__Selected excerpt__:
(begin)

# Metal Blades for Sliding Chop Saw



## Edrick (Feb 29, 2012)

Is it safe / do they make metal cutting blades for sliding chopsaws?


----------



## Footer (Feb 29, 2012)

Just to clarify, you want to cut steel with a sliding compound miter saw, correct? 

Yes, you will be able to find a abrasion blade that fits your saw. Arbor sizes are pretty standardized. While your at it, you can also find an abrasion blade for you circ saw too....

However, YOU SHOULD NOT DO THIS. Two things: First, a proper metal chop saw has many safety features to keep you from being hurt. It has a full shielding to protect you from sparks. That shielding will also protect you when (not if) the abrasion blade breaks apart at 4,000 RPM. Metal saws also have a clamp to keep the peice you are cutting from flying across the room. Second, a metal chop saw has one hell of a motor in it. It takes a lot more power to cut steel then it does to cut wood. Remember, a wood chop saw removes material by scooping, an abrasion saw removes material by grinding. One way to thing of it is pretend you are trying to cut through a piece of wood only using sandpaper. 

If you try this, odds are you will burn up your chop saw... throw a piece of steel across the room and possibly hurt someone, and finally end up with abrasion saw shrapnel stuck in multiple body parts. Not something you really want to deal with. 

Buy one of these and be done with it: 14 in. Cut-Off Saw D28715-D28715 at The Home Depot

Buying one of these would also do the trick... though a big slower but more exact: [URL='http://www.amazon.com/dp/B00004T9QI/ref=asc_df_B00004T9QI1918297?smid=ATVPDKIKX0DER&tag=hyprod-20&linkCode=asn&creative=395093&creativeASIN=B00004T9QI"]Milwaukee 6225 6 Amp / 5 Amp 2 Speed Portable Band Saw: Amazon.com: Home Improvement[/URL]

Finally, if you want the best metal cutting saw you can buy without buying a cold saw: DW872 14" (355mm) Multi-Cutter Saw | DEWALT Tools

And just a side note, if you are starting to work with steel you can build just about anything with the following: MIG welder, Carbide metal chop saw, angle grinder. The following also make life easier: stationary drill press, bench grinder, porta-band, stationary band saw, and a torch set. Besides a few hand tools, a large work table (6'x24' for starters) that is all I have ever had in any of my metal shops.


----------



## techieman33 (Feb 29, 2012)

(end)

__What the exercise asks__: Reproduce the stretch of the forum thread from "Finally, if you" through "techieman33 (Feb 29, 2012)", swapping "MIG welder" for "TIG welder".

__Data entries__:
(begin)

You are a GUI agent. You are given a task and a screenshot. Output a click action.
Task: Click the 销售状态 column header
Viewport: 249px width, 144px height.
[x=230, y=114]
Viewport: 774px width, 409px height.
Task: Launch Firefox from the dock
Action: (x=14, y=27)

(end)

__Complete answer__:
Finally, if you want the best metal cutting saw you can buy without buying a cold saw: DW872 14" (355mm) Multi-Cutter Saw | DEWALT Tools

And just a side note, if you are starting to work with steel you can build just about anything with the following: TIG welder, Carbide metal chop saw, angle grinder. The following also make life easier: stationary drill press, bench grinder, porta-band, stationary band saw, and a torch set. Besides a few hand tools, a large work table (6'x24' for starters) that is all I have ever had in any of my metal shops.


----------



## techieman33 (Feb 29, 2012)